第29話
防音室で方法を決定し、それからゆっくり休憩をしてから1時間ほどで出てきた。
「貴様の処遇は後で決める。テック・カバナーにも伝えておくからな」
「はっ」
マキシムは最大に決まった敬礼をし、中家は頭を深々と下げた。
「それで、大臣のところに向かわんとな」
武装社長が激怒から少し落ち着いた様子で防音室の扉から一歩出て、周りを見回す。
「あの……」
話しかけていいものか、それを疑っているという口調だ。
「誰だ」
「あ、わたくし、フエルサと申します。国防大臣より命を受けて、中家様の国内での案内人を務めております」
どう見ても話しかけていい状況ではない。
今すぐ帰りたいというにが顔にありありと出ていた。
「ふん、貴様が誰かは興味ない。さっさと国防大臣のところへ連れて行け」
しかし、武装社長はフエルサを手放す気は無いようだ。
しかも聞いておきながら、興味がないとまで言われる。
泣きそうになりながらも、フエルサは空港の貴賓室へと寄せておいた車のところへ案内した。
車列はパトカーを先導として、一列になるように並んでいた。
それだけで、タクシー乗り場の半分くらいを使っている。
迷惑がかかろうがどうしようが、それほど重要な人物として、武装社長は遇されていた。
「同じ車に乗られるかと思いましたが……」
非常に険悪な空気を読んだのか、フエルサが恐る恐る武装社長へと聞く。
「乗らん。あいつらとは後でじっくり話を聞くことになるからな。今は顔を見たくない」
それがどういう真意なのか、それを聞く度胸は、フエルサにはなかった。
さっさと車に乗り込む武装社長に、別の車に分乗する中家ら。
総勢4台のリムジンに、20人を越す警察が警護に当たることとなった。
乗り込んだ武装社長が外を見て、バイクで伴走する警官を眺めている。
「いちいちこれくらいしてくれなくとも、一人でできるわい」
「それは重々承知をしております」
武装社長は、あと10人は座れそうなソファーに一人で陣取ると、向かい合わせに座っているフエルサに話しかけていた。
「こいつは防弾だな。それに防音になってるな」
「はい、それが……?」
フエルサは疑問を顔に浮かべる。
「一つ、詫びを入れておかなければならんからな。衛星通信は使えるか」
「はい、テレビ、インターネット、電話。なんでもできます。なんならピザの出前を取ることだって」
「ピザはいらん。ちくわなら考えるがな」
はぁ、と気の無い返事をして、再びフエルサは黙る。
しかし仕事は仕事だ。
武装社長からの求めで、衛星中継できるための設備のスイッチを入れ、差し向けられたキーボードとモニター、マイク、カメラをセットする。

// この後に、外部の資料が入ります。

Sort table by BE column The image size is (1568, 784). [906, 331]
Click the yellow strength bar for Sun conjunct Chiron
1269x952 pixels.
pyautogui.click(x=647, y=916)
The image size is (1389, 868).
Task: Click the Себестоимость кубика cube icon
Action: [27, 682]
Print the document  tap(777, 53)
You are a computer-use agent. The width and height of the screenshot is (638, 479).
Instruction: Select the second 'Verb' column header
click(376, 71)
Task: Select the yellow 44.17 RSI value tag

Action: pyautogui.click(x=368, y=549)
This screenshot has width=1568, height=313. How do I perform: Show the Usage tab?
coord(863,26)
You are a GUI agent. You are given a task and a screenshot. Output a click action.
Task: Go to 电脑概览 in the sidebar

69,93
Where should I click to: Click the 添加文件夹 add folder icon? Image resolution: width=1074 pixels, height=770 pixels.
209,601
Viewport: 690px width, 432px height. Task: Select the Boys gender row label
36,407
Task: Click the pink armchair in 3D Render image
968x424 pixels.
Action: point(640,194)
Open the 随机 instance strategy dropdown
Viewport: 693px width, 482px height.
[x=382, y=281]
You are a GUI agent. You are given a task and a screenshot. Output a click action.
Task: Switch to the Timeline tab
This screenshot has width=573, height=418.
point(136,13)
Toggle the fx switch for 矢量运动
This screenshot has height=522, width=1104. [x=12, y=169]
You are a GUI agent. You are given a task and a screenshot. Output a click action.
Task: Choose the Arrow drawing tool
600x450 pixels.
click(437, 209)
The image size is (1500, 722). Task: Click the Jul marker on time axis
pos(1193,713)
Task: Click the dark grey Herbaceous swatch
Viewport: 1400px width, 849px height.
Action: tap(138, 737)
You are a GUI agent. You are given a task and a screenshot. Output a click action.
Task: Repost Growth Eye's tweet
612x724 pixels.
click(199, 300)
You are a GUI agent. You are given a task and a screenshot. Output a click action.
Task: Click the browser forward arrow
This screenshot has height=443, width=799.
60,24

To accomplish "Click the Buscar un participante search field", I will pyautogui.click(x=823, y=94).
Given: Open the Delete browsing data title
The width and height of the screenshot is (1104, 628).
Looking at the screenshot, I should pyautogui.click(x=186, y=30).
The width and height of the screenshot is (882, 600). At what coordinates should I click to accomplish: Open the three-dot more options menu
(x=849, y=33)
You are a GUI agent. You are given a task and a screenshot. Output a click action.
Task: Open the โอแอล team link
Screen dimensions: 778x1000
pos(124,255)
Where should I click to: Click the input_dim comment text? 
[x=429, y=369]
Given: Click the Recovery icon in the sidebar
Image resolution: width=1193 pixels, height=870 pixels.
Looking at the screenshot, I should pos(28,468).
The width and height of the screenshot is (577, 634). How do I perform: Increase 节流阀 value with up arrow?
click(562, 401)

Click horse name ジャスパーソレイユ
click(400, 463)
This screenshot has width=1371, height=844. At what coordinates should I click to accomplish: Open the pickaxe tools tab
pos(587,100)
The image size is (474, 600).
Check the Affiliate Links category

「テック・カバナー総合軍事会社社長を。少し話がある」
電話をしているようだ。
社長はアメリカ陸軍出身の初老の男性で、肩章から陸軍大将だということがわかる。
すでに退役はしているようだが、胸につけた記章のリボンの数と種類の豊富さから、かなりの手練れだということは、容易に想像がつく。
「社長、お久しぶりですね」
「武装社長閣下もお元気そうで」
当然会話は英語だし、互いに盗聴されていることを前提として話をしている。
「この度はヘマやらかしたみたいで、誠に申し訳ありません。あとで切り餅の10個や20個、好きなだけ持っていきますんで」
「いえいえ、作戦が常に万全となることは、想定できないことでしょうから。ただ、こちらにも矜持があります」
「何なりと」
「閣下がお使いになられているという噂の車をお貸しいただきたい」
「はて、どの車でしょうか」
「手野自動車最新車種、フルスコープです」
フルスコープと呼ばれる車は、古くは1960年初頭から売り出されている。
おおよそ10年ごとにモデルチェンジがされており、直近では2013年に発表がされた。
しかし、ここで武装社長に言われているのは、次出す予定の車の話だ。
2020年ごろをめどにして発表する予定で、その車が欲しいという。
「……なんとかしましょう。こちらの落ち度ということもありますので」
「ありがとうございます。それではお会いする時を楽しみにしております」
電話が切れる頃、ようやく一息ついた武装社長はフエルサにちくわを要求した。